Escape to England in 1937
Adler’s two sons Salomon and Bernhard Adler were able to find refuge in England at the beginning of 1937. Adler’s wife and their other three children also fled to England in December 1937. Abraham Adler followed a short while later. He initially worked as a research worker and “student” at Guy’s Hospital in London. He successfully completed English medical studies in Glasgow and Edinburgh, which allowed him to practise medicine. He was released from internment as an enemy alien on 11 November 1939 after the beginning of the Second World War. He subsequently had his own practice in London, specialising on liver disease.
The Nazi authorities withdrew his German citizenship on 25 January 1939. Adler’s doctorate was revoked by the Medical Faculty of the University of Frankfurt on 28 April 1939.
Abraham Adler died in London in August 1948 at the age of 57. His gravesite is located at the Adath Yisroel Cemetery Enfield, Greater London. Adler’s mother, Fanny Adler, and his sister Hedwig Friedmann, who lived in Frankfurt, arrived in the Netherlands and were imprisoned at the Westerbork camp. His mother was deported to Bergen-Belsen. She died in 1945, shortly after the liberation of the camp. His sister was deported from Westerbork to Auschwitz in February 1944, where she was murdered.

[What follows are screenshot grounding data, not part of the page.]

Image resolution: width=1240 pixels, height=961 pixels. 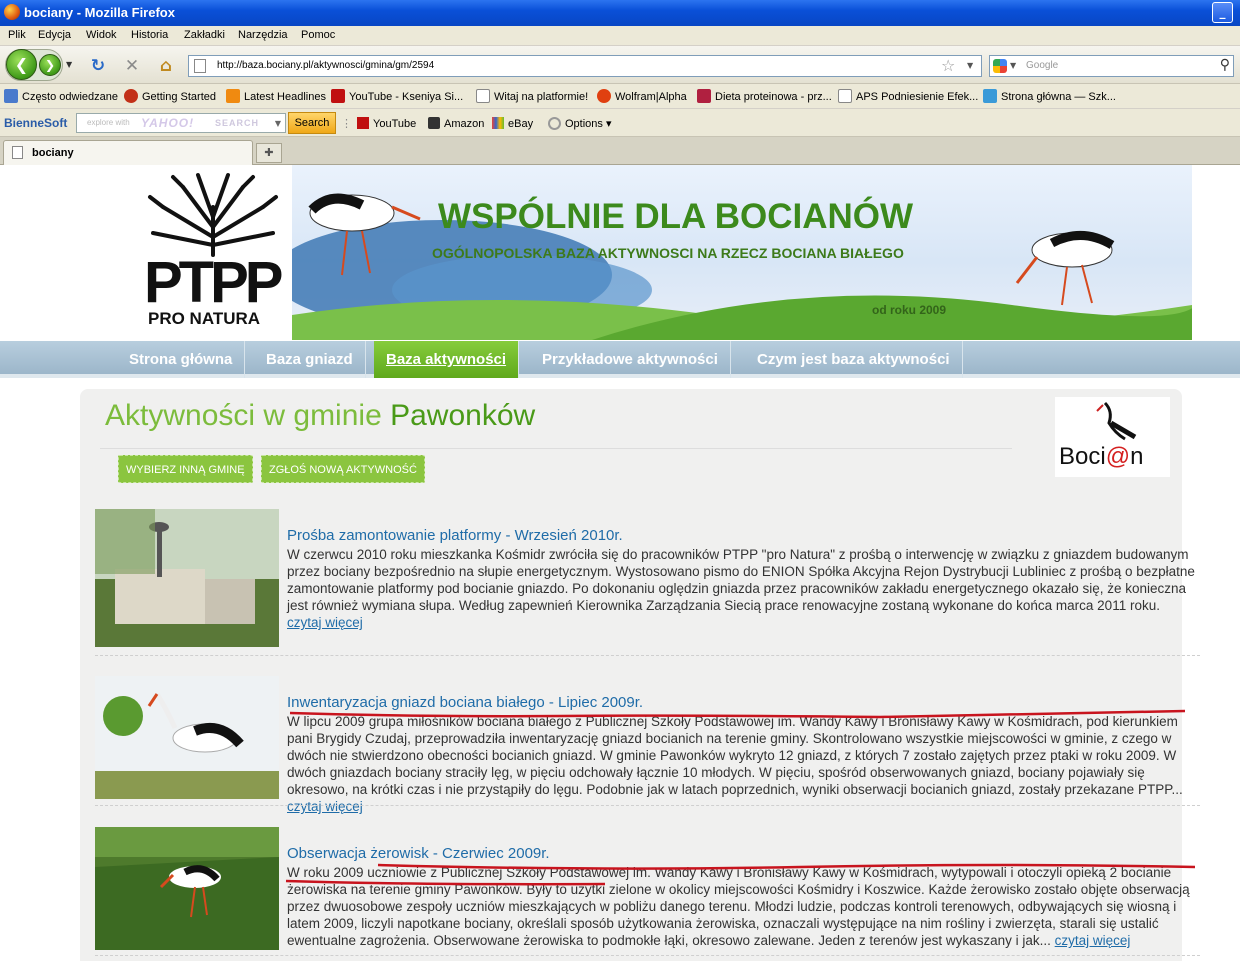 I want to click on tree-logo-icon, so click(x=213, y=215).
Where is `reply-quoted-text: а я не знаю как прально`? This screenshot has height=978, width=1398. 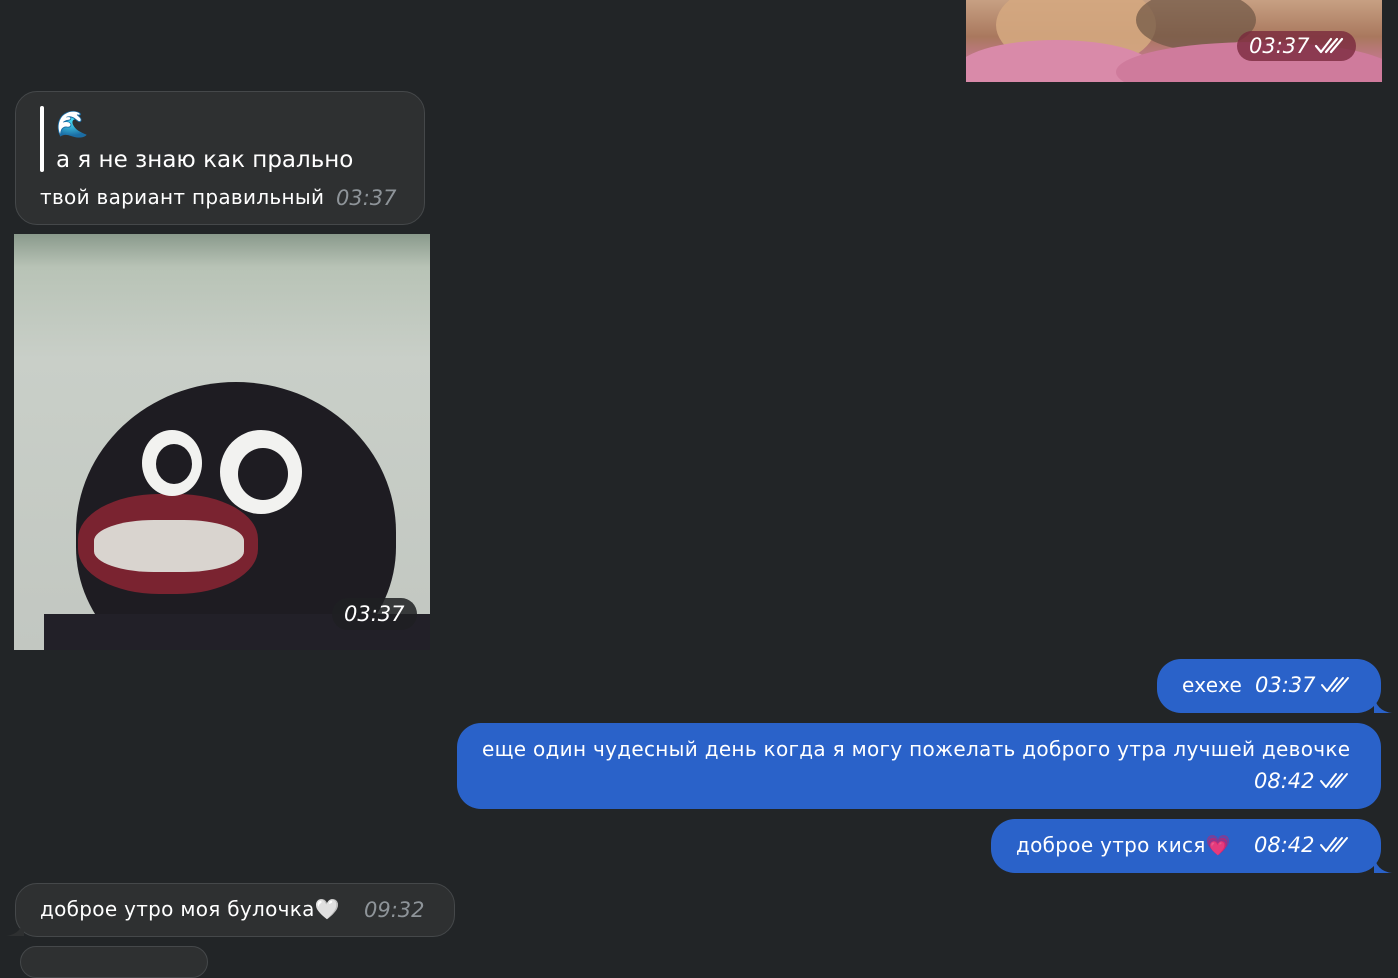
reply-quoted-text: а я не знаю как прально is located at coordinates (204, 160).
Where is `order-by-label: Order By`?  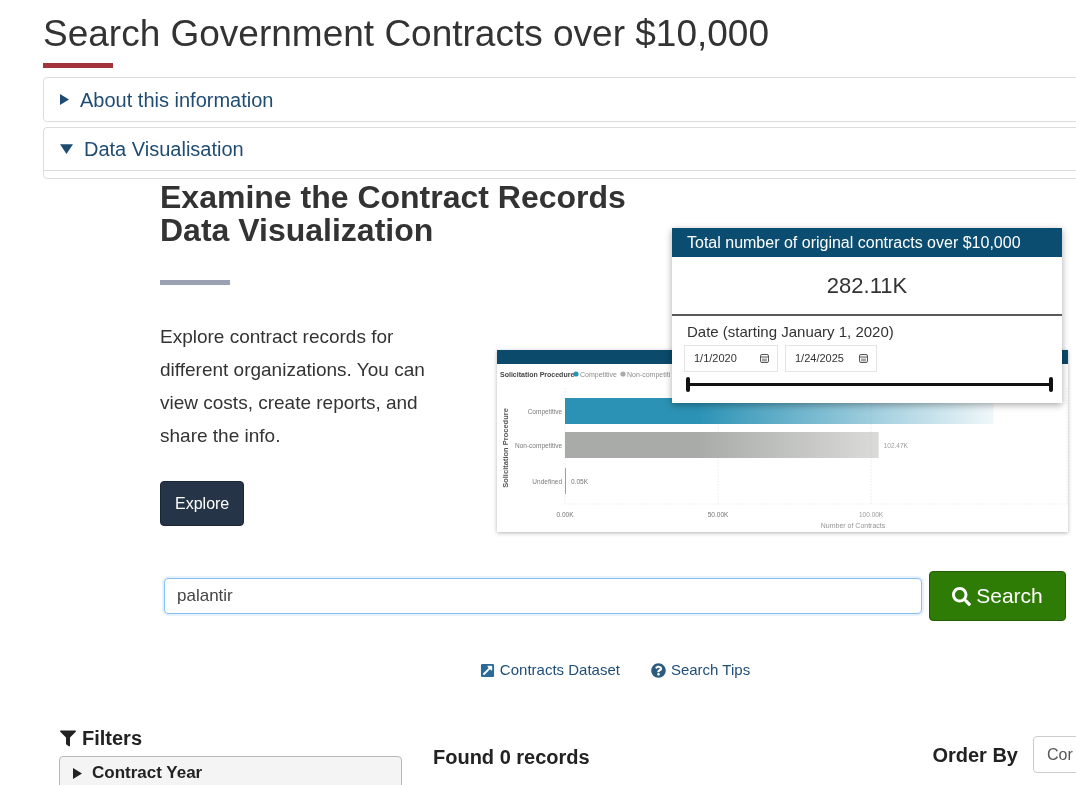
order-by-label: Order By is located at coordinates (975, 755).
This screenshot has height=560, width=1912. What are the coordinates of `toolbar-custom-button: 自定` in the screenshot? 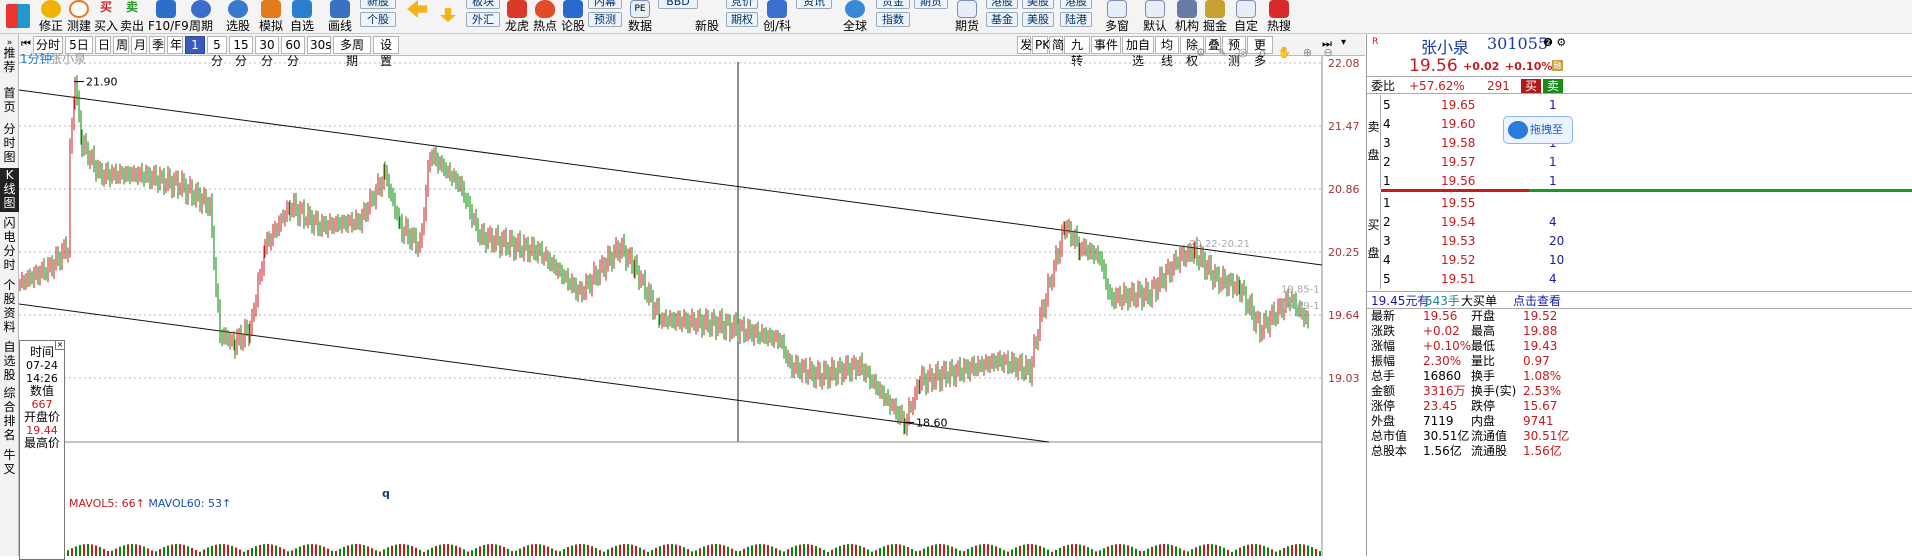 It's located at (1246, 17).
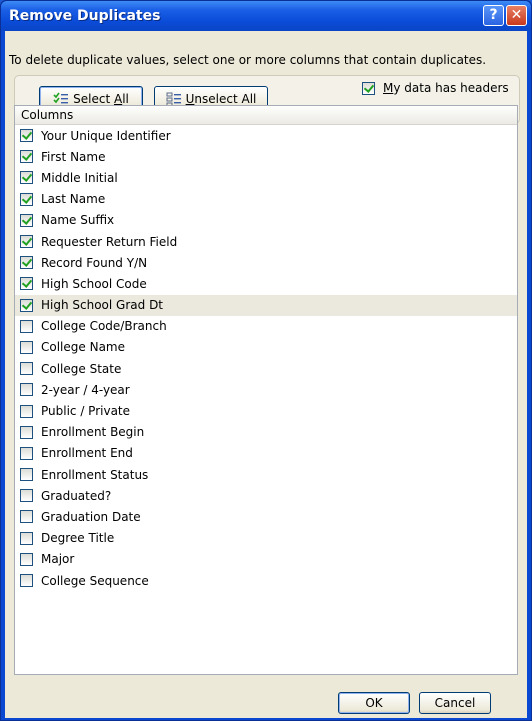 The image size is (532, 721). I want to click on help-button: ?, so click(494, 16).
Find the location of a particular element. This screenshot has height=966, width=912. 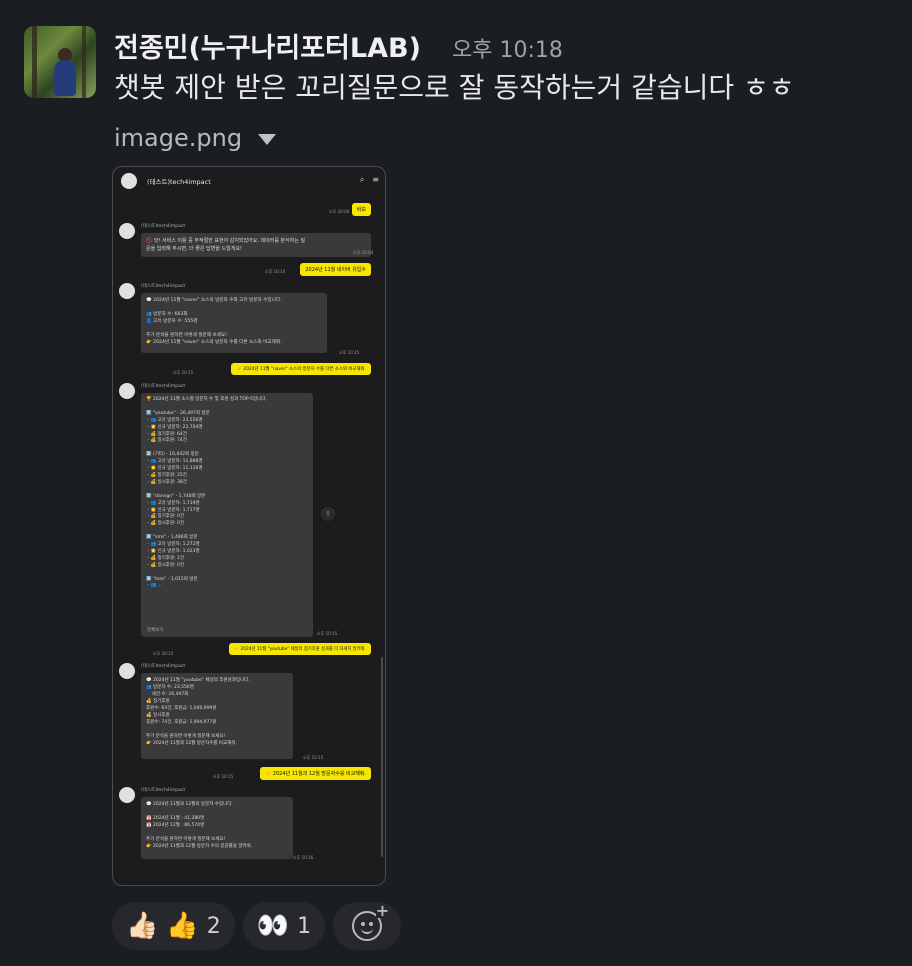

chat-topbar-icons: ⌕ ≡ is located at coordinates (370, 180).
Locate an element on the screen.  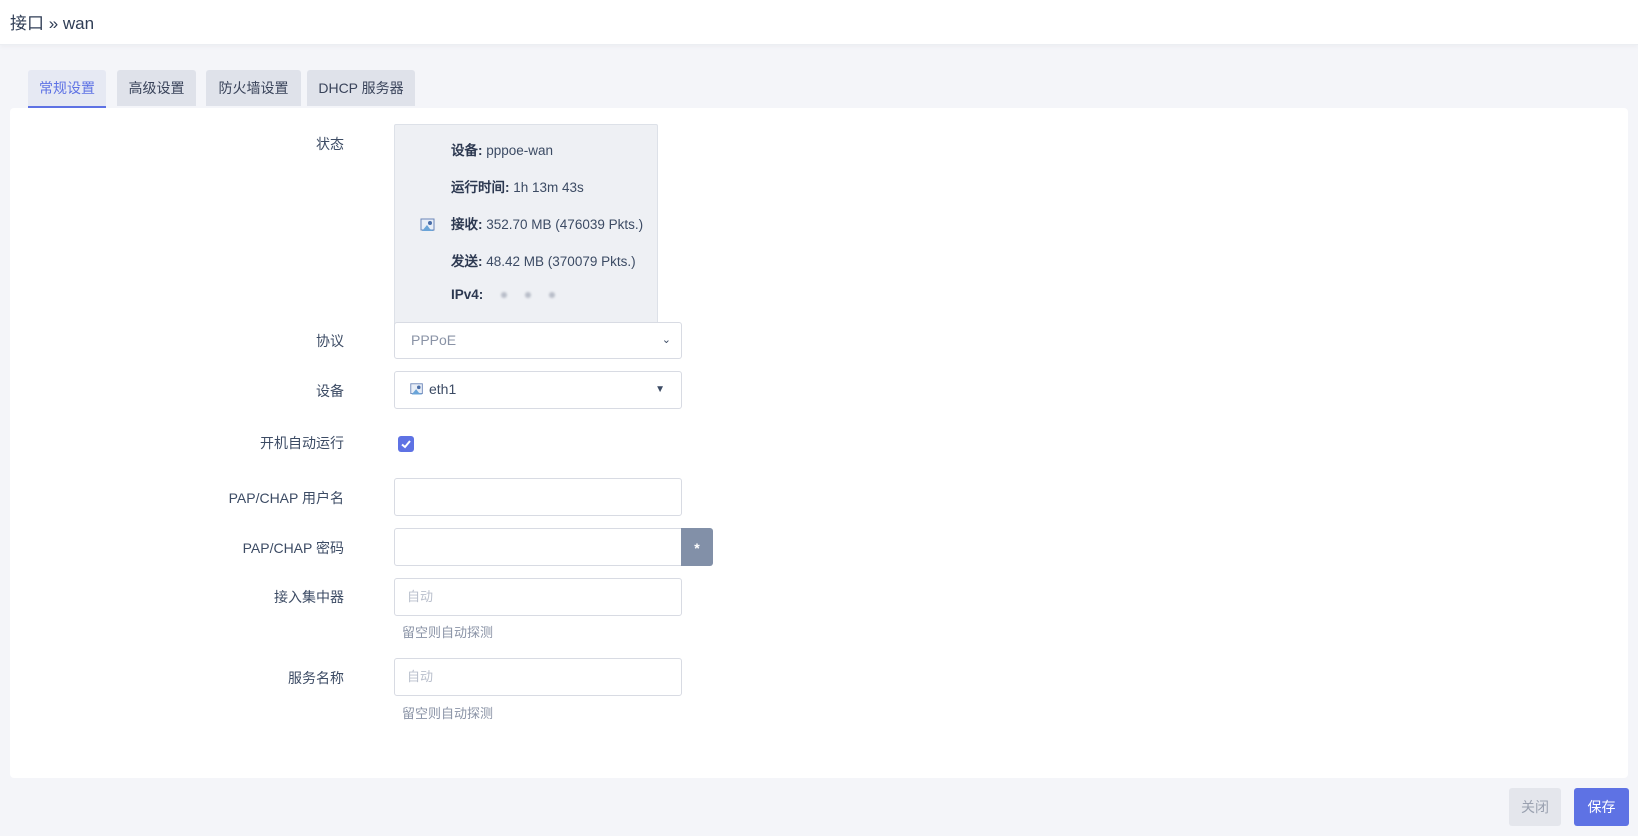
tab-general: 常规设置 is located at coordinates (67, 90).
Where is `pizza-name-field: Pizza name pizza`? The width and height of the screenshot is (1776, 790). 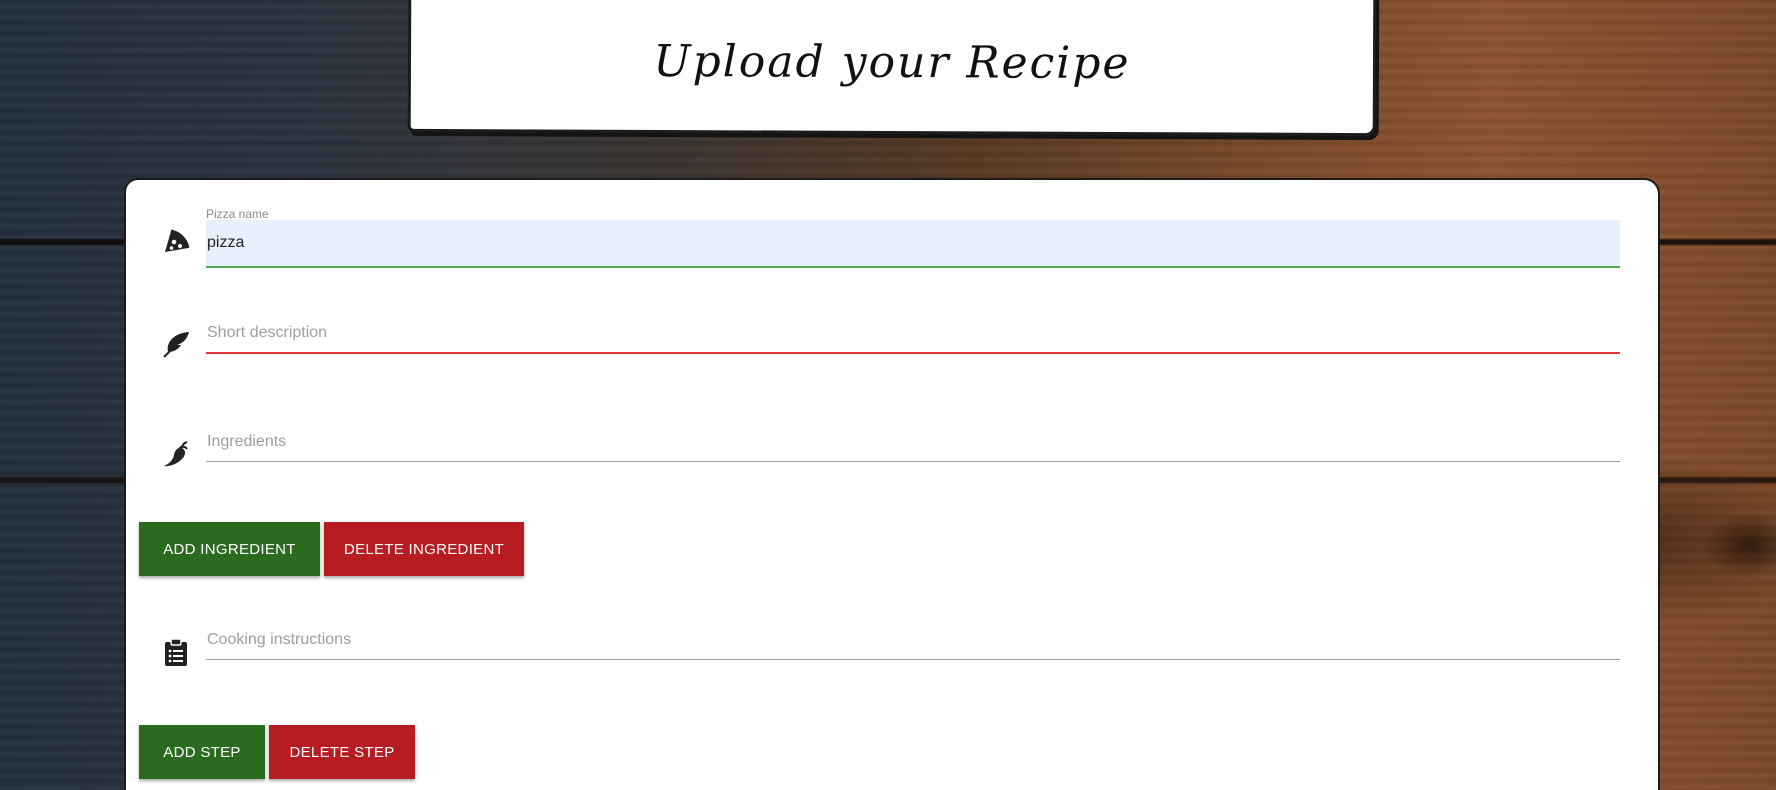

- Chemisch-physikalische Untersuchungen zu Gallenfarbstoffen und Cholesterin, zugleich ein Beitrag zur Erklärung des Zustandeskommens von Bilirubinurie und Urobilinurie bei verschiedenen Ikterusformen. Vhdlg Dtsch Gesell Inn Med 1922, 34. Kongress, S. 72-73
- Über Verhalten und Wirkung von Gallensäuren im Organismus. Eine experimentelle und klinische Studie. Z ges exp Med 1925; 46: 371-424
- Zur Differentialdiagnose der Spenomegalieformen. Vhdlg Dtsch Gesell Inn Med 1928; 40. Kongress, S. 580-584
- Die Leber als Exkretionsorgan, in: Resorption und Exkretion, Band 4 des Handbuchs der Normalen und Pathologischen Physiologie mit Berücksichtigung der experiementellen Pharmakologie, A. Bethe, G. v. Bergmann, G. Embden, A. Ellinger (Hg.), Berlin: Verlag von Julius Springer, 1929, S. 769 – 801 und Die Herausbeförderung des Harns, ebd. S. 803-875.